İdealist öğretmen devreye giriyor ve "Üzülmek yetmez. Bir planım var. Dahil olur musun?" diyor.
Baba kabul ediyor.

 

Pis ülke oyunu

Öğretmen öğrencilere uydurma bir oyun olan "pis ülke" oyunu oynatıyor.
Ne buldularsa atıyorlar yerlere.
Sınıfa kötü koku spreyi sıkılıyor çocuklar görmeden. Sınıf inanılmaz kötü kokuyor. Öğretmen öğrencilere neden böyle olduğunu soruyor ve öğrenciler "Pislikten" diyor.
Öğretmen öğrencilere "Durun. Bakın kapıya, biri gelecek, kurtaracak bizi bu pislikten, kokudan" diyor.
1.90 boyunda heybetli mi heybetli çöpçü (baba) içeri giriyor.
Başlıyor temizliğe.
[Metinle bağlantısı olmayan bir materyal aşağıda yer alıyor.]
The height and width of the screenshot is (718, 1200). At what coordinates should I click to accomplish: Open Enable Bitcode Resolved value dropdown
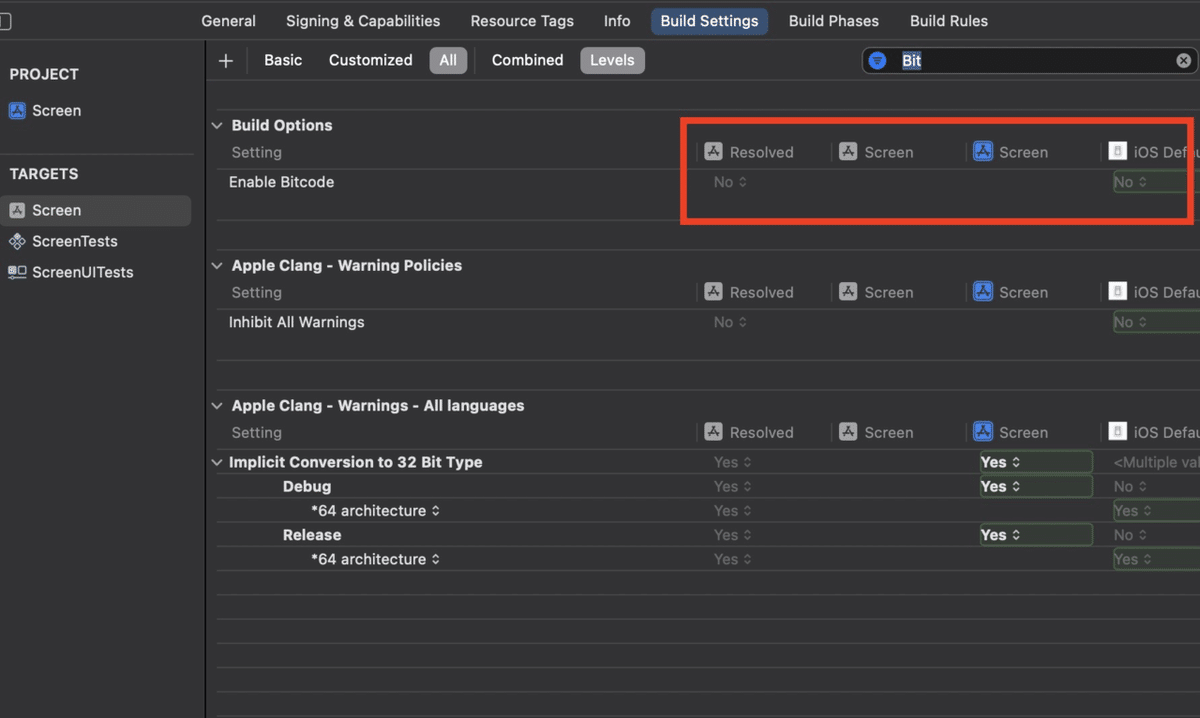point(730,182)
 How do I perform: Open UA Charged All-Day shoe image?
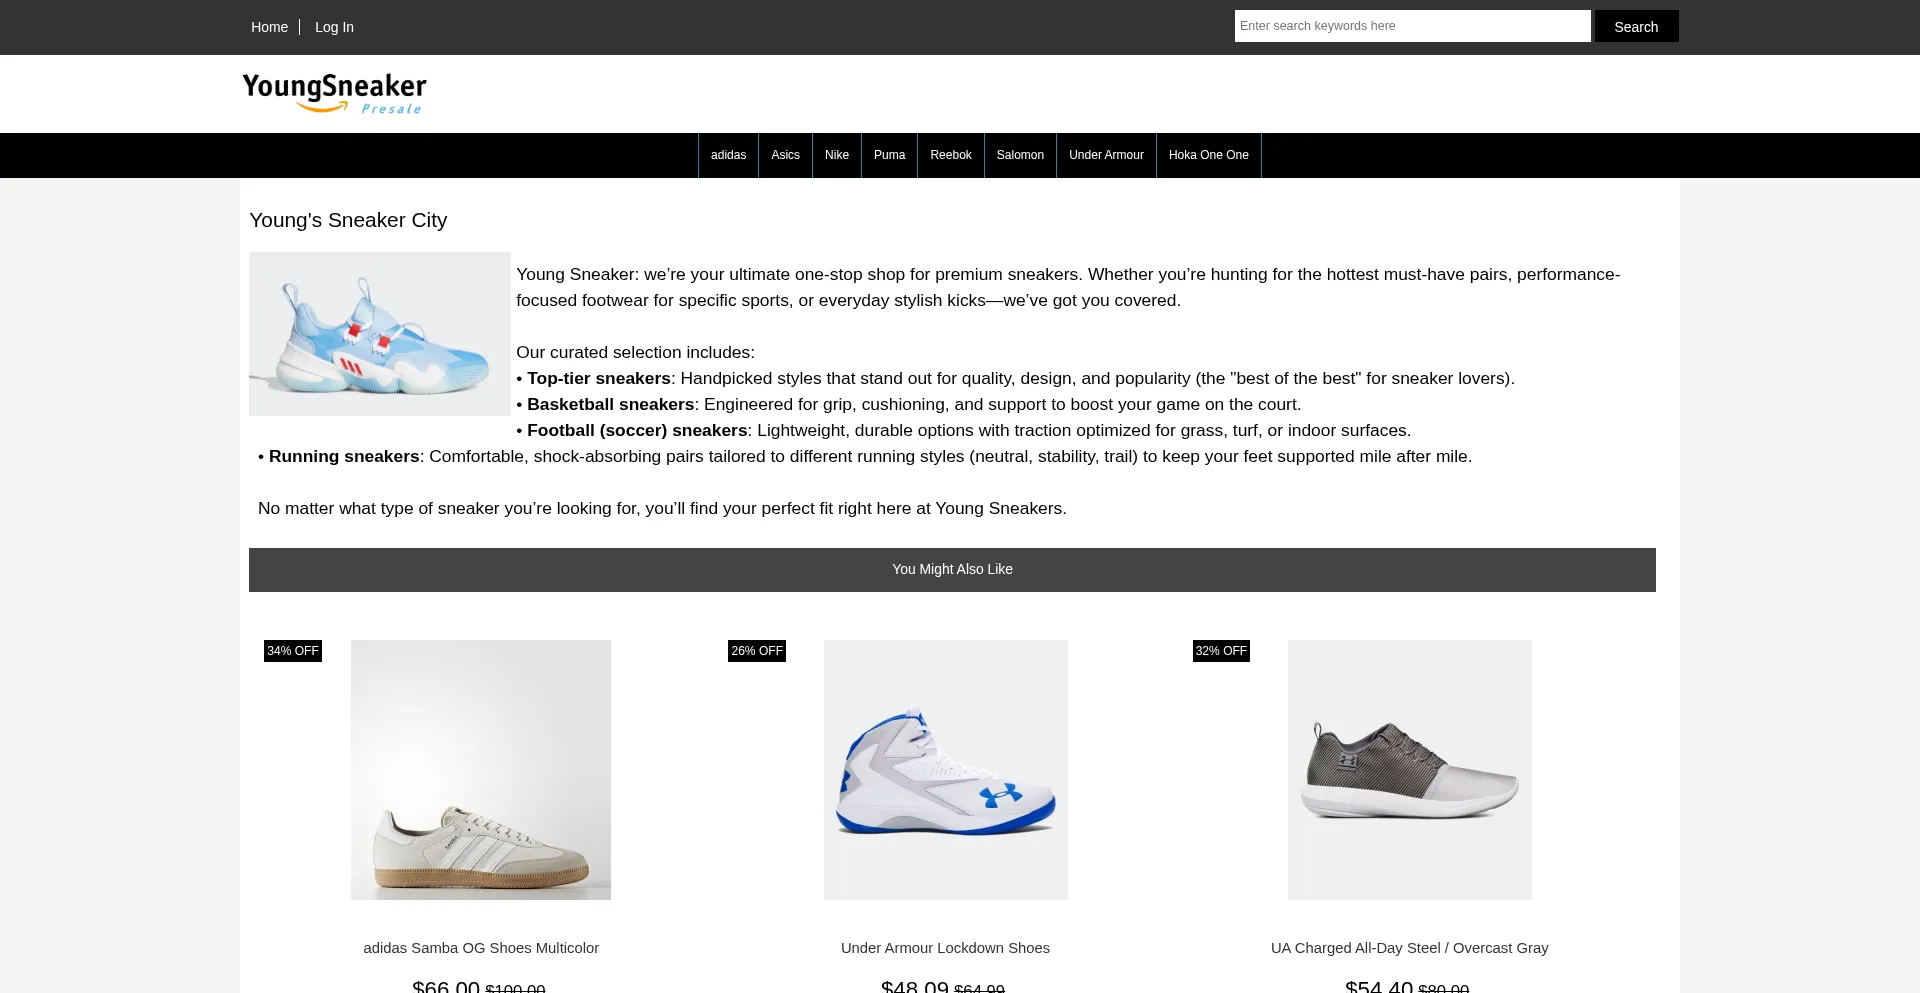pyautogui.click(x=1410, y=770)
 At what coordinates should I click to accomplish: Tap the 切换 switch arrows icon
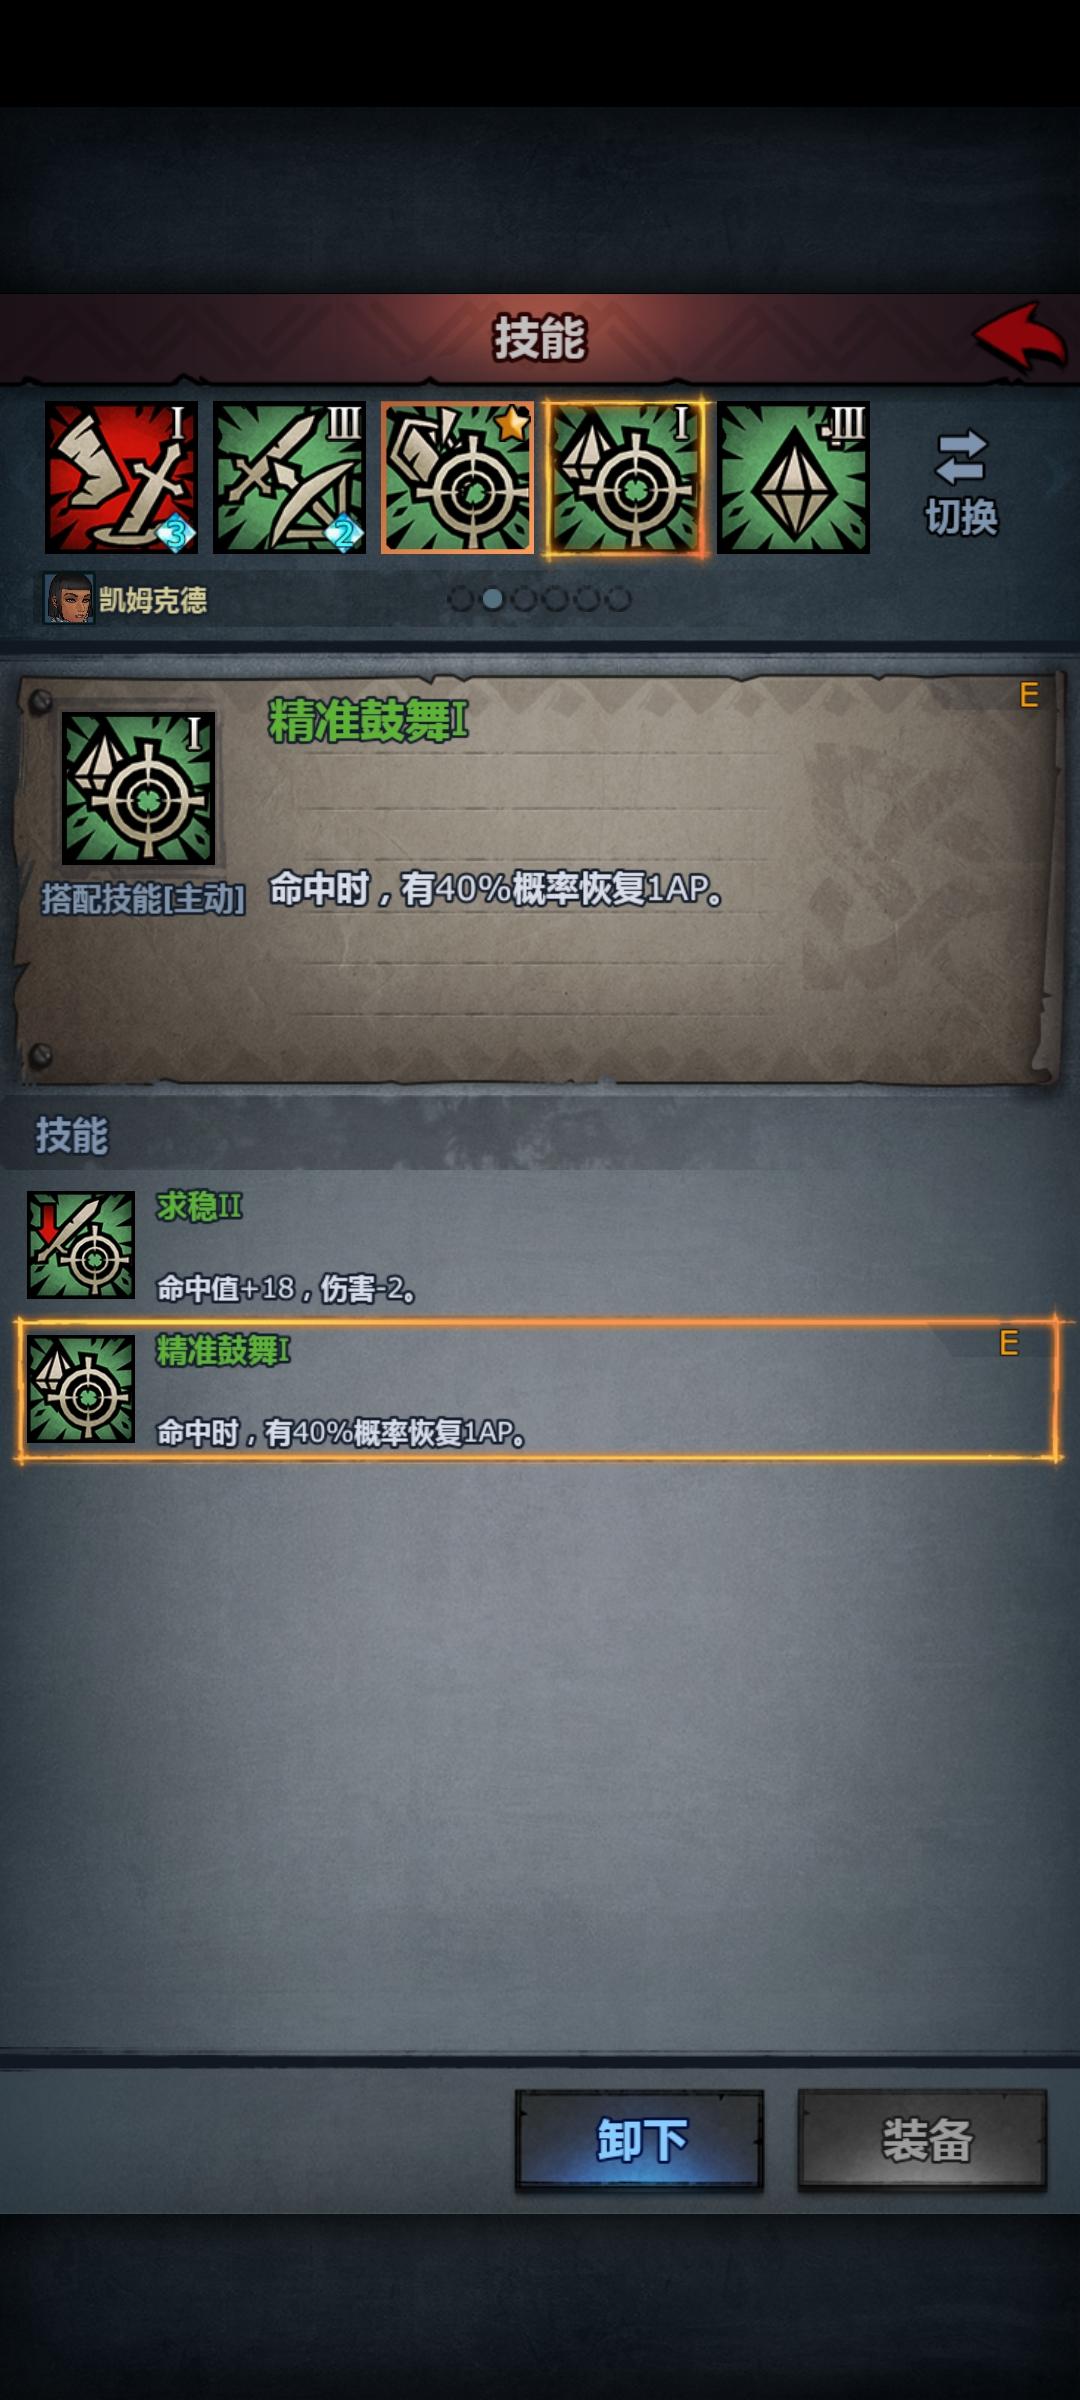961,458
Pencereler açılıyor ve kötü kokunun etkisi geçiyor. Yardımcı öğretmen de yasemin kokulu oda spreyini sıkıyor sınıfa. İçeriye doluyor mis gibi çiçek kokusu.
Sonra çocuklar yarım ay düzeninde oturuyor. Çöpçü karşılarına geçiyor öğretmenin dediği gibi anlatıyor kendisini: "Çöpçüyüm ben. Siz sabahları uyurken daha, ya da gece yarısı mahallenizin çöplerini topluyorum. Arkadaşlarım da var. Onlar da topluyor. Çöpler toplanmasa sokaklardan, her yer bugün sınıfınızın koktuğu gibi kokar. Çöpçülük zordur çocuklar. Çok zor iştir."
Anlatıyor kendini ve anlattıkça daha da büyüyor adam.

 

Tedavi edilmiş iki yürek

Öğrenciler gözlerini ayırmadan dinliyorlar. Hele çüpçünün oğlu. Gurur duyuyor babasıyla ve her sözünde hayran oluyor ona. O bakışa ömür verilir.
Sonra fotoğraf çektiriyoruz hepimiz kahramanımızla.
Alkışlarla ve aşkla uğurluyoruz çöpçümüzü.
Bir baba, bir oğul. Tedavi edilmiş İKİ YÜREK. İşimiz bu. Yüreğe dokunmak. Hanımlar, beyler! Bir çocuğun alın teriyle para kazanan babasının mesleğinden utanmasına dayanamam. Dayanırsam, öğretmen olamam.
Ertesi sabah soruyor birkaç veli: "Bizim çocuk akşamdan beri büyüyünce çöpçü olacağım diyor. Siz ne öğretiyorsunuz bu çocuklara Allah aşkına?"
Gülümseyerek cevap veriyorum: İNSAN OLMAYI ÖĞRETİYORUZ.